無所属の弱小勢力として嘲笑われながらも、圧倒的な戦闘能力で盗賊(茶色の剣の端株)を殲滅し、ギルドにその名を刻み込む成り上がりの序章です。


俺の名はガーブだ。間違っても「ガーベラ」なんて、お行儀のいい可愛い名前で呼ぶんじゃない。鏡を覗き込めば、そこにいるのは戦場に咲く可憐な花などではない。返り血を浴び、泥を啜り、鉄の重みに魂まで慣れきった一人の女傭兵だ。


だが、皮肉なことに俺はこの名前を捨てられずにいる。俺を拾った親父――『憂国の傭兵団』の元団長が、戦場に転がっていた孤児の俺を初めて見た時、事もあろうに「一目惚れした」なんて抜かしやがって付けた名だからだ。自分の娘に付けるような名を、殺し合いの真っ只中で拾ったガキに付けるんじゃねぇよ、と今でも毒づきたくなる。


ただ、一つだけ、胸の奥に刺さったまま抜けない棘のような言葉がある。
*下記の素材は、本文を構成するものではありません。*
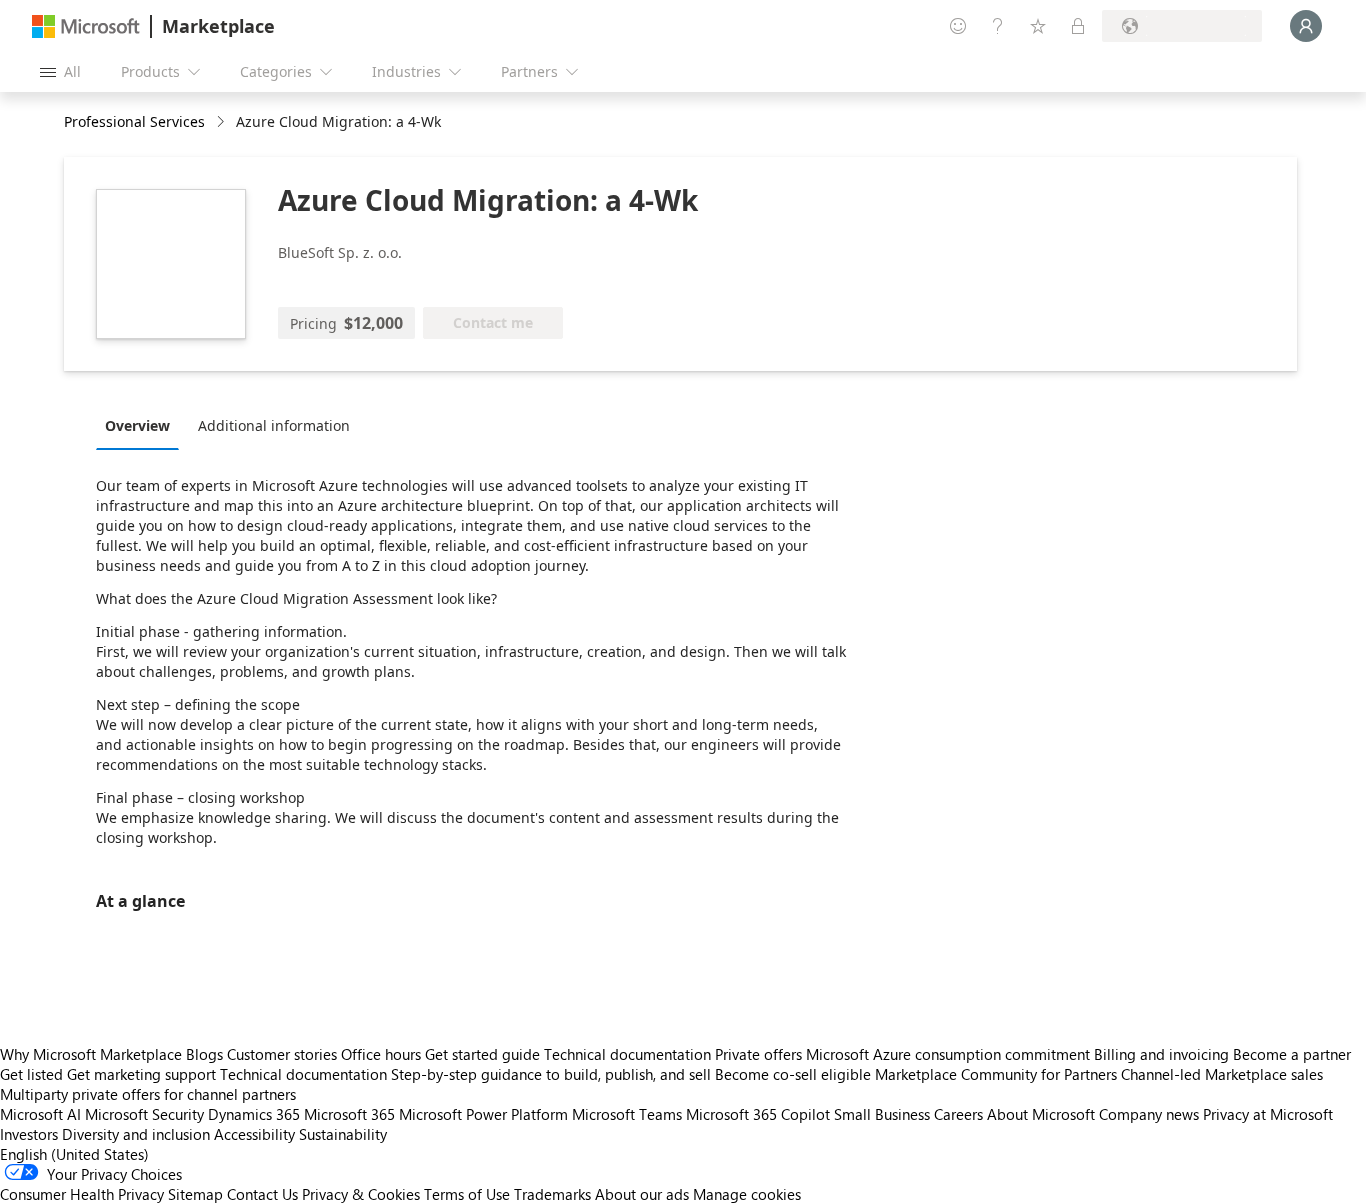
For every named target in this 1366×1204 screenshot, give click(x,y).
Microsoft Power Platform (483, 1114)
親父が教えてくれた、ガーベラの花言葉だ。それは「前進」。 傭兵稼業において、止まれば死が追いつき、振り返れば絶望に呑まれる。だから「前進」し続けることだけが唯一の生存戦略だった。オルレアン伯爵の冷酷な裏切りによって、俺たちの「親父」や仲間たちは全員、あの丘の上で強制的に立ち止まらされた。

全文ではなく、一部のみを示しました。